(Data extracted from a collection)
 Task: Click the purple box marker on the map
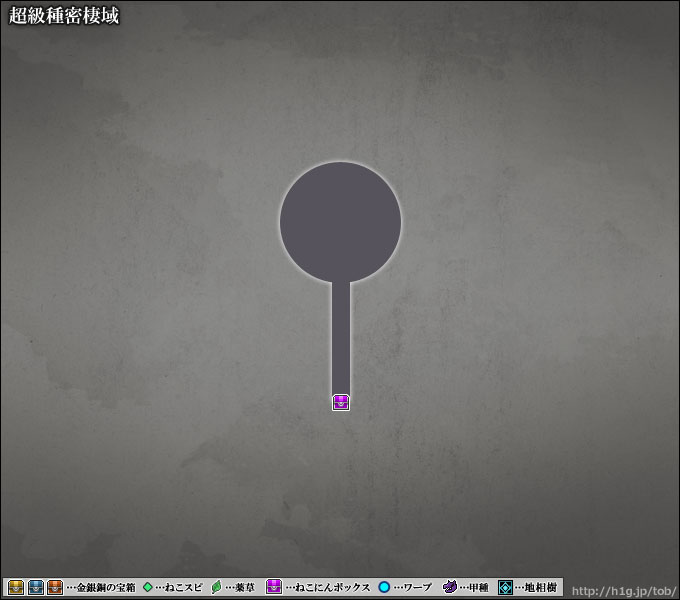pyautogui.click(x=341, y=402)
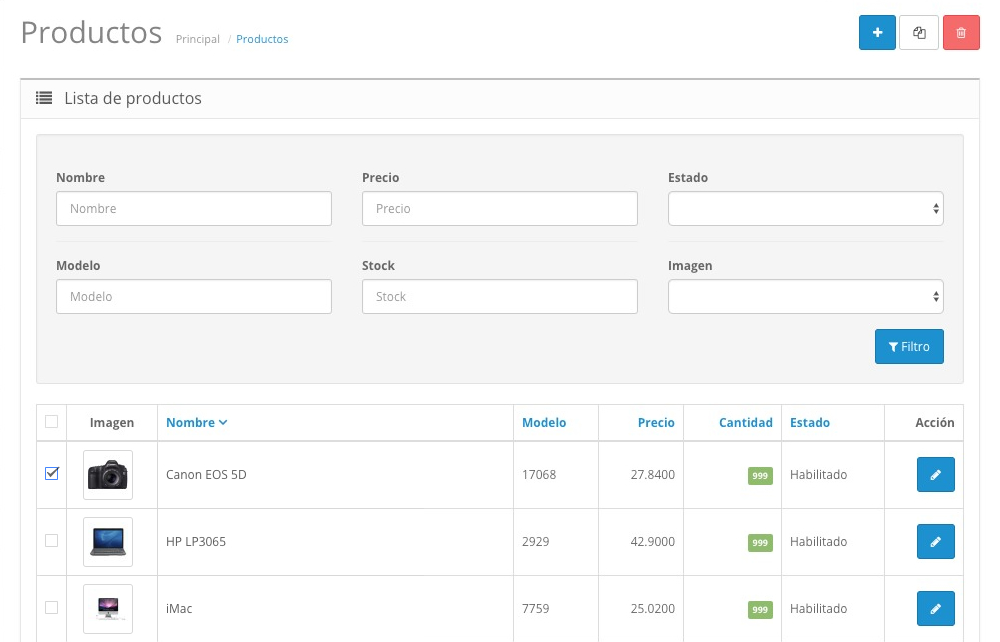Open the Estado filter dropdown
This screenshot has height=642, width=1000.
(x=805, y=209)
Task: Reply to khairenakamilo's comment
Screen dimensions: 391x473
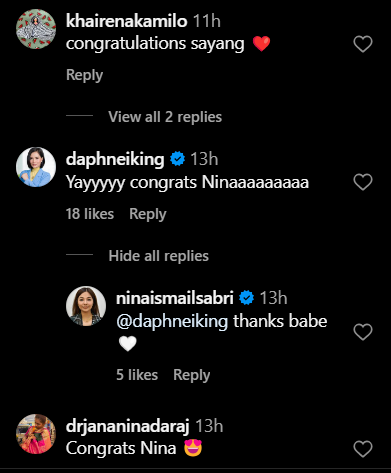Action: (84, 75)
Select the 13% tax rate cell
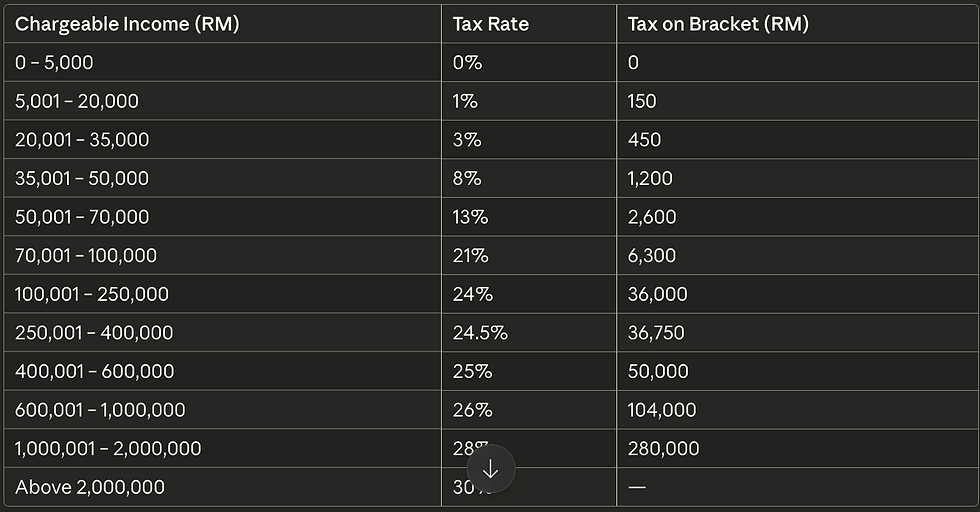The height and width of the screenshot is (512, 980). [x=470, y=217]
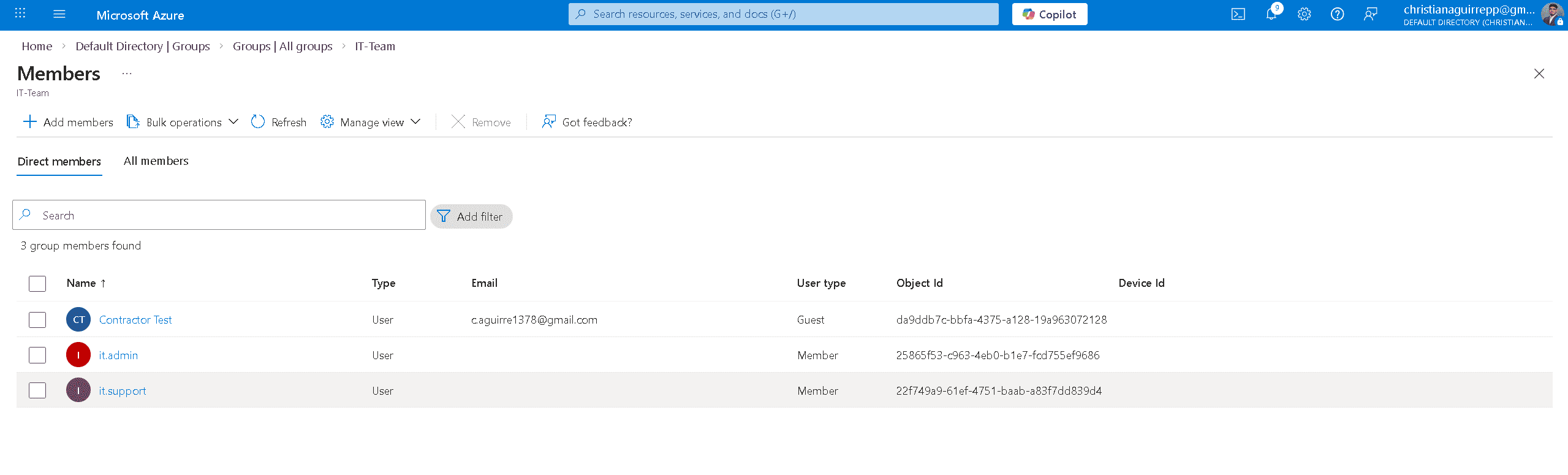The height and width of the screenshot is (475, 1568).
Task: Check the select-all members checkbox
Action: coord(37,284)
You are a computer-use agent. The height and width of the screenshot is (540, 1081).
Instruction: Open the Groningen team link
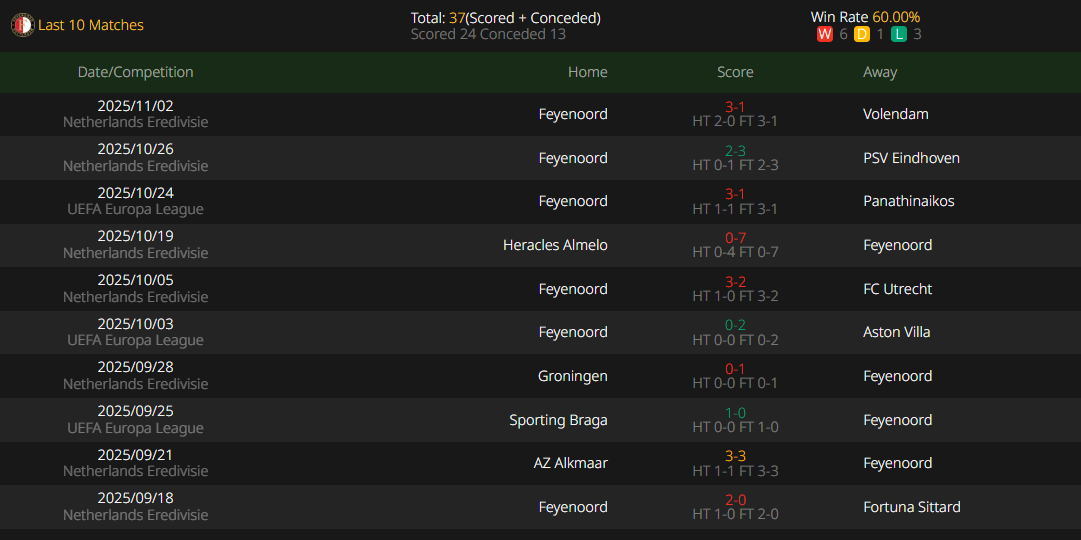click(x=572, y=376)
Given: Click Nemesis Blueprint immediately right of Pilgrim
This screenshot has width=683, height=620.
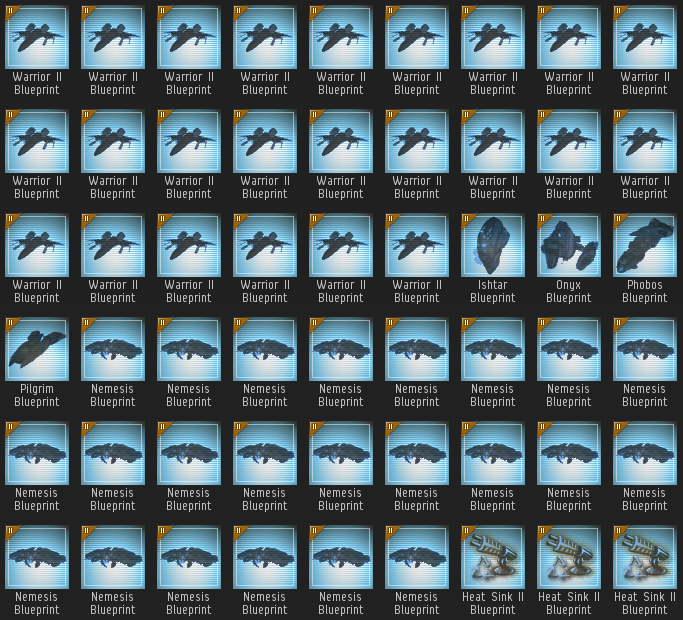Looking at the screenshot, I should [x=113, y=349].
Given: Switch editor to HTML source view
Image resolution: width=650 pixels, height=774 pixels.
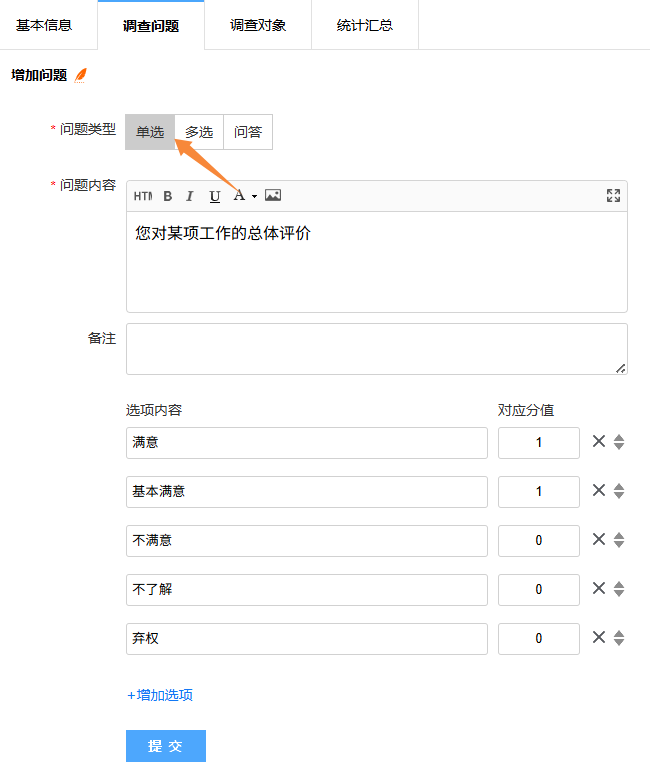Looking at the screenshot, I should 143,196.
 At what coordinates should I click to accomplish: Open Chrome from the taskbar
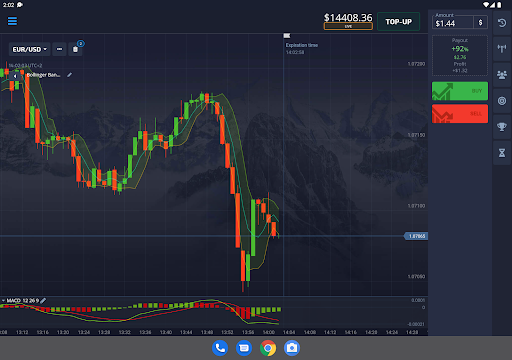[x=268, y=348]

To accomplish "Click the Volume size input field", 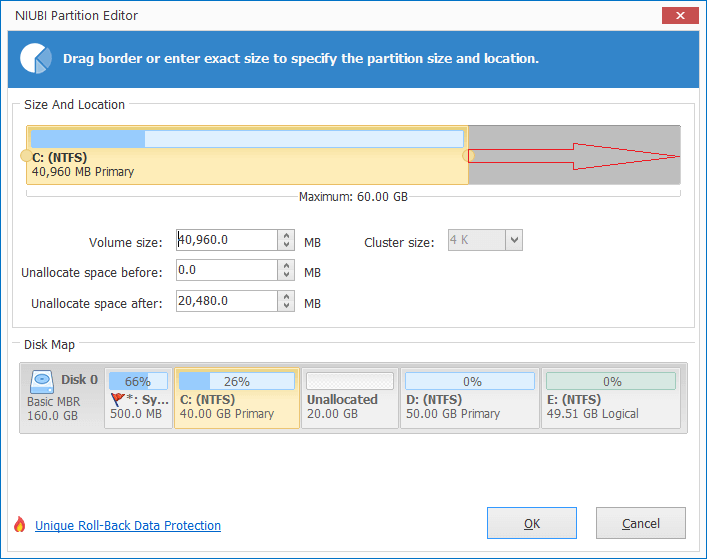I will (x=226, y=240).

THE TASK -
Retype the lines above exactly as they appear, from the line containing "Select the 13% tax rate cell" through the line containing "You are a computer-use", and leave out any pictures.

ANSWER TO THE EXERCISE -
Select the 13% tax rate cell
The height and width of the screenshot is (512, 980). [x=470, y=217]
The height and width of the screenshot is (475, 1568).
Task: Check the select-all members checkbox
Action: coord(37,284)
You are a computer-use agent. The height and width of the screenshot is (540, 1081).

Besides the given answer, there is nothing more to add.